• _Problem details_
Begin at the row that has "You are a computer-use agent. Image resolution: width=1540" and stop after the one that has "(x=356, y=442)". Write those rows out again, changing "Instruction" to "Step" and keeping everything else the same.

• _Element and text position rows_

<<<<

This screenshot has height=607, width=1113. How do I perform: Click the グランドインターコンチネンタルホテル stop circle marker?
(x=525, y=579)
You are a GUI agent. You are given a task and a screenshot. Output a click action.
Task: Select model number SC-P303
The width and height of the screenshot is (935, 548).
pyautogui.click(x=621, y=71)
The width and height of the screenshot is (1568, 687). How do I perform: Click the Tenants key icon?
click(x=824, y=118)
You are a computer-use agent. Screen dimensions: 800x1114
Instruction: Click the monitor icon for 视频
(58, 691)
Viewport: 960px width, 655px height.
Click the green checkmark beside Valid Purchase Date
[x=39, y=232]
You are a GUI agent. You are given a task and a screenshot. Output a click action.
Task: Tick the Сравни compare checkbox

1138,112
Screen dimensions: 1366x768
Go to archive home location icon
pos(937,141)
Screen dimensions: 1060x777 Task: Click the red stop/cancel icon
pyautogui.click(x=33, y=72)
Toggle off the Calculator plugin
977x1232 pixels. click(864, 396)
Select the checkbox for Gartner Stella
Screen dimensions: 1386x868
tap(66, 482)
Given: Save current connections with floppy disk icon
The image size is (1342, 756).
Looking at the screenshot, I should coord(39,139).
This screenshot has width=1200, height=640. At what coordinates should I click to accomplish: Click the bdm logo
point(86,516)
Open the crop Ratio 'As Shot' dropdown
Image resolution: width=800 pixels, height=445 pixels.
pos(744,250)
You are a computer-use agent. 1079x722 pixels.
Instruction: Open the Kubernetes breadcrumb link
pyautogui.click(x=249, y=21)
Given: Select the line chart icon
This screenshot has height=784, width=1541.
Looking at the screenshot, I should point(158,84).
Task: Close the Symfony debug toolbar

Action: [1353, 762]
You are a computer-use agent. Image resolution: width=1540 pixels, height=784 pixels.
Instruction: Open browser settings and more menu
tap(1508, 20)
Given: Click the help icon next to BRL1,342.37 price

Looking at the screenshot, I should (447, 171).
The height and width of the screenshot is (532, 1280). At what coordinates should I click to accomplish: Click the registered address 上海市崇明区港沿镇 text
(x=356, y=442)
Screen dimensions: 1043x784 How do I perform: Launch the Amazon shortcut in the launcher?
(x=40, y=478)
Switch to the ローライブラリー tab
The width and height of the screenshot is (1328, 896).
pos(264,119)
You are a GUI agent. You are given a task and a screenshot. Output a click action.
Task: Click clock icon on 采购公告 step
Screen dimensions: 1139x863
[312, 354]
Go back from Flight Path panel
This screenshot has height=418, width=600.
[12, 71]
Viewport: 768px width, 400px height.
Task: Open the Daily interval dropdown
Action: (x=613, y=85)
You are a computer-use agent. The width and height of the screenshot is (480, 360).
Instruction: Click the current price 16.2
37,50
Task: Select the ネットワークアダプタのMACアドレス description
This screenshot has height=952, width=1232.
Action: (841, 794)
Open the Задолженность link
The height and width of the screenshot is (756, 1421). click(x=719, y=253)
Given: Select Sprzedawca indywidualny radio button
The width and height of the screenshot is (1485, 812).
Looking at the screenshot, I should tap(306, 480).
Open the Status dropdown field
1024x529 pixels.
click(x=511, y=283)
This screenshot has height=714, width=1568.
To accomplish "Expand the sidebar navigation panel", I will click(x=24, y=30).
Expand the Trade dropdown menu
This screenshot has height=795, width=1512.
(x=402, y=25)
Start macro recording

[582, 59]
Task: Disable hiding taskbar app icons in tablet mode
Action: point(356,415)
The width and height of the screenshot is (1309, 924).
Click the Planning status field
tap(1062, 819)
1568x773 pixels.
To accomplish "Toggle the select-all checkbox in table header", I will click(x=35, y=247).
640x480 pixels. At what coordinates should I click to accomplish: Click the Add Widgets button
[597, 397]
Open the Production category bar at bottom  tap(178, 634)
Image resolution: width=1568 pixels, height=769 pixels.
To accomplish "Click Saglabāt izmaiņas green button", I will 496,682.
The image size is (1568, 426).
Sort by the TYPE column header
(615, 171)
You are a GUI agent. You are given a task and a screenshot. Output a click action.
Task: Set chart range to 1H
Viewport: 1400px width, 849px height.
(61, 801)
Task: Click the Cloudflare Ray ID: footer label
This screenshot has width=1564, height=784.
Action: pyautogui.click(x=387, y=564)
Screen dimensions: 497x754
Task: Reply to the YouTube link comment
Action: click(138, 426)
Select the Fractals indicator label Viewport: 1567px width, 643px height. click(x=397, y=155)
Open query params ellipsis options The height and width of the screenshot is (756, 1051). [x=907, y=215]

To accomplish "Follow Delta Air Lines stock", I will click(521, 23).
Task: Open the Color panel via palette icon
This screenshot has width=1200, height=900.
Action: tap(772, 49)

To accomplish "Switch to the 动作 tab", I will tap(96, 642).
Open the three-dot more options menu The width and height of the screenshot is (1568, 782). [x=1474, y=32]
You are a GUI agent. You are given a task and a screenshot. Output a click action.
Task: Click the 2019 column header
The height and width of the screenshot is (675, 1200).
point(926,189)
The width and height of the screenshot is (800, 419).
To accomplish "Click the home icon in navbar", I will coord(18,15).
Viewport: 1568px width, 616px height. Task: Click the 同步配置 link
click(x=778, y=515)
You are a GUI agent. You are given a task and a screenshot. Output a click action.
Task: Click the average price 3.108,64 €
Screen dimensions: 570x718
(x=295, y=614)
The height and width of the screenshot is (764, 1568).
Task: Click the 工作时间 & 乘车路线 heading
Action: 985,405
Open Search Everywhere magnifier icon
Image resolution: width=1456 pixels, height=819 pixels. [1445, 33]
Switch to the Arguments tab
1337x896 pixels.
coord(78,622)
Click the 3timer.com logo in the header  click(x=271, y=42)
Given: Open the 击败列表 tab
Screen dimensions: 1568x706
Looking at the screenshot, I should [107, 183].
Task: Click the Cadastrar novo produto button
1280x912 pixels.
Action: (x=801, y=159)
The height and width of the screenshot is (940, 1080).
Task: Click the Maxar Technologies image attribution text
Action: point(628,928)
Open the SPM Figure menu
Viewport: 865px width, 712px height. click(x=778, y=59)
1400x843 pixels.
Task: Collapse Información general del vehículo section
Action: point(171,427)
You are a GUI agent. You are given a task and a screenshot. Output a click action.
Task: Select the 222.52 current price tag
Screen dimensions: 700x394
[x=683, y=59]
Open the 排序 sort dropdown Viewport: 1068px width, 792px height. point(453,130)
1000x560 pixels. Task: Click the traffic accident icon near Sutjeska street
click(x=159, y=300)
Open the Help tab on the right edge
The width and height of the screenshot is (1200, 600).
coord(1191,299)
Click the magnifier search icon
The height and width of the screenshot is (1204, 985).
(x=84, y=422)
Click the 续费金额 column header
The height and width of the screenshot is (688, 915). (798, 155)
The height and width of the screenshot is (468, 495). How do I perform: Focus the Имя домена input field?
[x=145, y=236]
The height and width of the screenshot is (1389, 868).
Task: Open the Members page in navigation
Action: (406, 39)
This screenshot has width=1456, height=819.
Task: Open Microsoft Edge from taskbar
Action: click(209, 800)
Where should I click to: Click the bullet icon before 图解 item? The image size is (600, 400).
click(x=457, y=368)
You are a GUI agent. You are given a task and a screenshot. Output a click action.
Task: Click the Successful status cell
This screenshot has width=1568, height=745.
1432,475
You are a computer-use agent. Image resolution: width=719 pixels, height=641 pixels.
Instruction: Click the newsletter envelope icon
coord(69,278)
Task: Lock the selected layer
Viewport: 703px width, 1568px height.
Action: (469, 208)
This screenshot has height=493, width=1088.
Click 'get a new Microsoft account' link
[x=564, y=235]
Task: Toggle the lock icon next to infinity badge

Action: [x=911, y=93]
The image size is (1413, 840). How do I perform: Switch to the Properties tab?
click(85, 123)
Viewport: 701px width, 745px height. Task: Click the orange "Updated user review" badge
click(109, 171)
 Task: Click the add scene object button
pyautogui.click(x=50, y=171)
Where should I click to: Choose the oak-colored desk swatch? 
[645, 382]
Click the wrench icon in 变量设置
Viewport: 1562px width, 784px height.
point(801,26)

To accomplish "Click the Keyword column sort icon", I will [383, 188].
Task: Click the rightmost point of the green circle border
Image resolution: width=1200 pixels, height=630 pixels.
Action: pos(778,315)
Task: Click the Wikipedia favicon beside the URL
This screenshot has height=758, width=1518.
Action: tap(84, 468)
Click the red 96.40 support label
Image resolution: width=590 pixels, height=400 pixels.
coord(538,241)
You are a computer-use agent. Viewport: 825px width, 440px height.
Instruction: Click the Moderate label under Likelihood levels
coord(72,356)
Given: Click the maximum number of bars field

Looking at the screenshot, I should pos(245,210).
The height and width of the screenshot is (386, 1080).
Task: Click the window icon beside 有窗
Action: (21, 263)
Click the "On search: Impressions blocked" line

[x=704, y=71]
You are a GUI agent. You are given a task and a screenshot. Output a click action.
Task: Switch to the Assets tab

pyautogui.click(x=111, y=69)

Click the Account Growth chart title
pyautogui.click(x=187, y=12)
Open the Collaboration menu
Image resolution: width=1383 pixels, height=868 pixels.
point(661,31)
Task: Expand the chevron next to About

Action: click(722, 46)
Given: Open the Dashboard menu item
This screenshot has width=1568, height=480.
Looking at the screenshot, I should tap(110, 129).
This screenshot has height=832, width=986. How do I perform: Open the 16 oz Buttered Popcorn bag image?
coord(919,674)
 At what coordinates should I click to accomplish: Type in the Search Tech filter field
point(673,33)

>>>>

• _Exercise output_
You are a computer-use agent. Image resolution: width=1540 pixels, height=784 pixels.
Step: Open browser settings and more menu
tap(1508, 20)
Given: Click the help icon next to BRL1,342.37 price

Looking at the screenshot, I should (447, 171).
The height and width of the screenshot is (532, 1280). At what coordinates should I click to accomplish: Click the registered address 上海市崇明区港沿镇 text
(x=356, y=442)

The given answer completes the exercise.